Eurozone economic sentiment improved more than expected in May and inflation expectations among consumers and companies rose for the first time since December, European Commission data showed on Wednesday.
Consumer morale rose across the eurozone's biggest economies, with the notable exception of France, as people became more optimistic about job prospects, savings expectations and the general financial and economic situation, the Commission said.
In Greece, economic sentiment reached its highest level in almost six years, supporting evidence and official forecasts that the country's severe recession will come to an end this year.
Its monthly economic sentiment index for the 18 countries sharing the euro rose to 102.7 in May from 102 in April.
Economists polled by Reuters had expected a rise to 102.2.

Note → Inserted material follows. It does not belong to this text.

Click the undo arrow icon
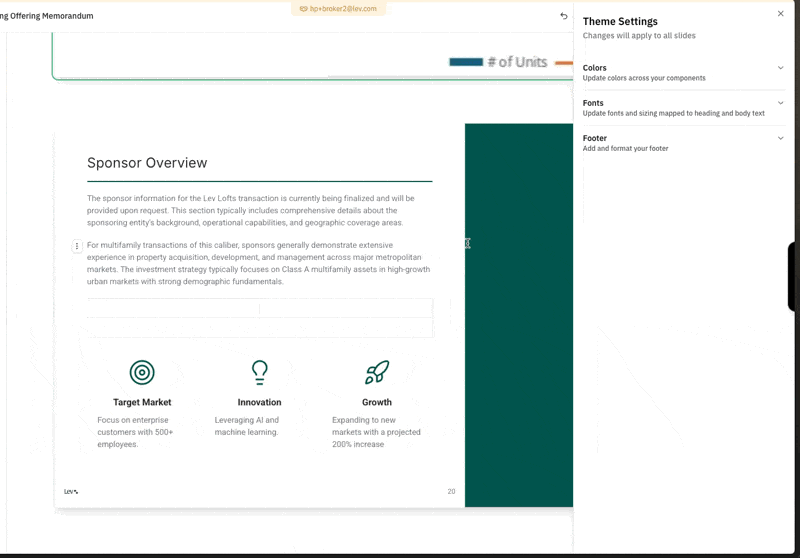This screenshot has width=800, height=558. [563, 16]
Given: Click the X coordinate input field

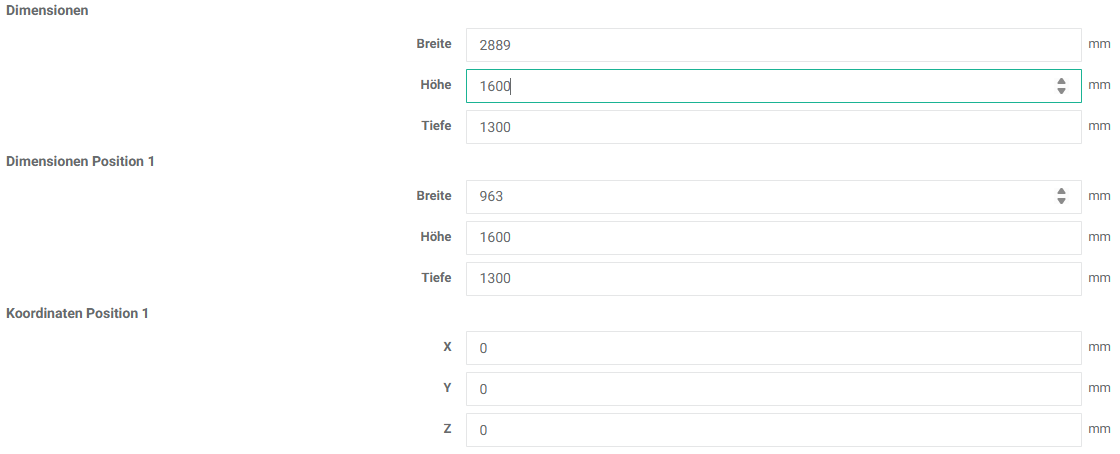Looking at the screenshot, I should point(772,348).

Four of the bloc's biggest five economies saw sentiment improving, led by a rise of 1.3 points in the Netherlands. France, the eurozone's second-largest economy, registered a decline of 0.4 points to 96.7, data showed.
On the eurozone periphery, Greece's reading rose to 99.1 points, from 95.4 in April and its highest level since August 2008, the year when the country's debilitating recession began.
"Consumer and business confidence (in the eurozone) is rising but is still generally diffident about the outlook ahead," David Brown, analyst at New View Economics, said.
"Uncertainty about global economic prospects, worries about the crisis in Ukraine and the long wait for additional ECB easing have been clouding the recent picture," he said.
The bloc's 9.5 billion euro economy posted much weaker-than-expected growth in the first quarter, dragged down by the Netherlands, Italy and France, and analysts were cautious about prospects for the second quarter.
Consumer inflation expectations 12 months ahead rose to 9.6 points in May from 7.5 in April, reversing a steady decline seen since January.
Selling price expectations among manufacturers edged up to negative-1.2 in May from negative-1.3 in April, but were below negative-0.7 in March.
Eurozone consumer inflation has been stuck in what the European Central Bank calls the "danger zone" below 1 percent since October, mainly because of falling energy and food prices and the appreciation of the euro.
This creates a risk of deflation, and the ECB has said it stood ready to react as soon as next Thursday.
ECB President Mario Draghi said on Tuesday the bank was aware of the risks from prices remaining too low for too long and the ECB was equipped to get inflation back to its target again.
Separately, the Commission's business climate indicator, which points to the phase of the business cycle, rose to 0.37 in May from a revised 0.28 in April.
"Managers' evaluation of past production improved markedly, while production expectations, overall order books and export order books booked more moderate increases," the Commission said.